Number of days spent in country – 43
Cities/towns visited – Mendoza, Bariloche, El Bolson, Esquelle, El Calafate, El Chalten, Ushuaia, Buenos Aires, Iguazu Falls, Salta, Humahuaca, Purmamarca, Cafayate, Angostaca.
Number of different lodgings – 12 hostels and a couchsurf
Flights – 1
Bus journeys – 26
Combi/collective/taxi rides – 9
Bike Rentals – 1
Days of rain – 4
Total US dollar amount spent – $5522.62
Average cost per day, per person – $64.00
Argentina is not as cheap as it used to be. Our ‘Local Travel’ category of the budget was by far the biggest chunk of spending here – long distance buses are triple the cost that they were in 2009, and flights are as expensive for foreigners on the domestic airlines.
Average lodging cost per night – $15.35 per person. Hostels were pricey in Argentina compared to other places in South America. We ended up in dorms often, though we went for a double room, even with a shared bath, in a few places. You could do cheaper, especially if you are willing to stay in the party factory dorms, or sacrifice location or cleanliness.
Most expensive lodging – Reina Madre Hostel in Buenos Aires – a private room with shared bathroom was $23.25 per person. The second most expensive was the Freestyle Hostel in Ushuaia which was $20.50 per person for a DORM.
Least expensive lodging – $9.30 per person for a dorm room in a little hostel in Angostaca. We got stuck there overnight while on a road trip through northern Argentina.

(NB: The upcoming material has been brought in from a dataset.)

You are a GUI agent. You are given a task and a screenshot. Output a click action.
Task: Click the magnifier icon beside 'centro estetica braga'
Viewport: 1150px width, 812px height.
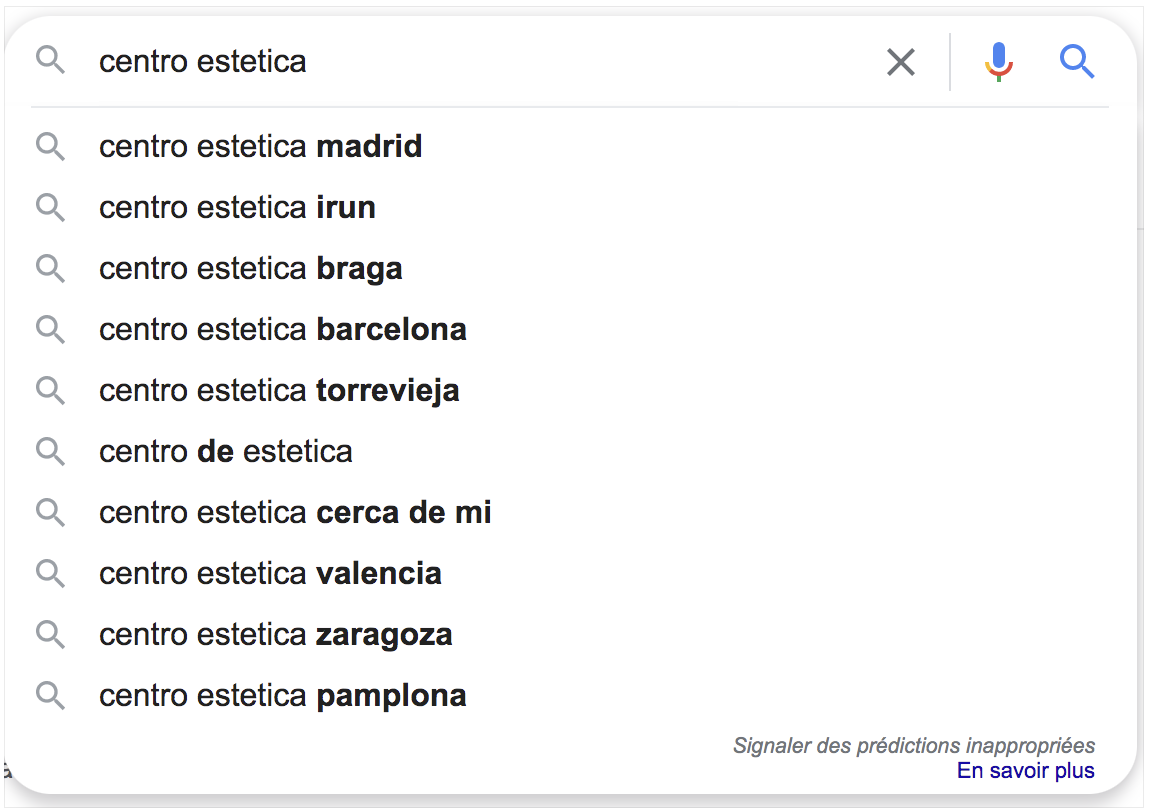pos(51,268)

Average food/drink cost per day (per person) – $14.30 – We consumed an obscene amount of cheap empanadas, usually for lunch. We often cooked dinners in at the hostels because of the high cost of eating out. We did go out for dinners sometimes though, or ate at the hostel when they had an asado night.
Hostel Empedrado in Mendoza. They have private rooms as well as dorms, clean bathrooms, TWO kitchens with plenty of cookware, a small pool, hammocks, free glass of wine every night, free empanada making class, good wi-fi…and FREE LAUNDRY!!! It’s just an overall winner. It is a little bit outside of downtown, but not more than a 10 minute walk. You can book online, and if you’re headed there in the summer make sure to ask for a room with air-conditioning since some only have fans.
El Chalten – Yeah, the town. If you like mountains you will LOVE El Chalten. There are multiple day hikes that get you way out into the hills with some of the most spectacular mountain scenery we’ve encountered. Take your time and spend more than a hot second there, you won’t regret it.
Big Ice Tour in El Calafate – Even though we got ripped off by the travel agent who sold us our tour, this still goes down as one of our favorite activities. It really was worth it, especially if you’ve never been on a glacier. If the cost is too steep for you, look into a trek on the Viedma Glacier out of El Chalten.
Biking around the Circito Chico in Bariloche – We haven’t gotten around to posting about this ride, but it’s a 25 kilometer ride around beautiful meditteranean colored lakes just outside of Bariloche. You can rent a bike for the day and set out at your leisure. There are many places to stop along the way for picnicing, swimming, or just gawking at the scenery. The bike rental will only set you back about $18 and you can get there with public transportation. Your hostel should be able to reserve you a bike, otherwise any travel agent in town can also, just make sure they don’t charge a commission for it. You’ll get a map from the bike place, but don’t worry, it’s a loop and basically impossible to get lost.
We really loved almost everything in Argentina, and the one major exception was Hostel Pudu in Bariloche. We heard that it was fantastic, and perhaps it used to be, but now it’s just run down despite the bright and shiny website. One of the hostel owners spent more time getting high with the guests than doing other things…like cleaning the bathrooms, which were disgusting. There was a pretty high price tag for a dorm room, and I have to admit to sheer laziness or we would have moved after the first night.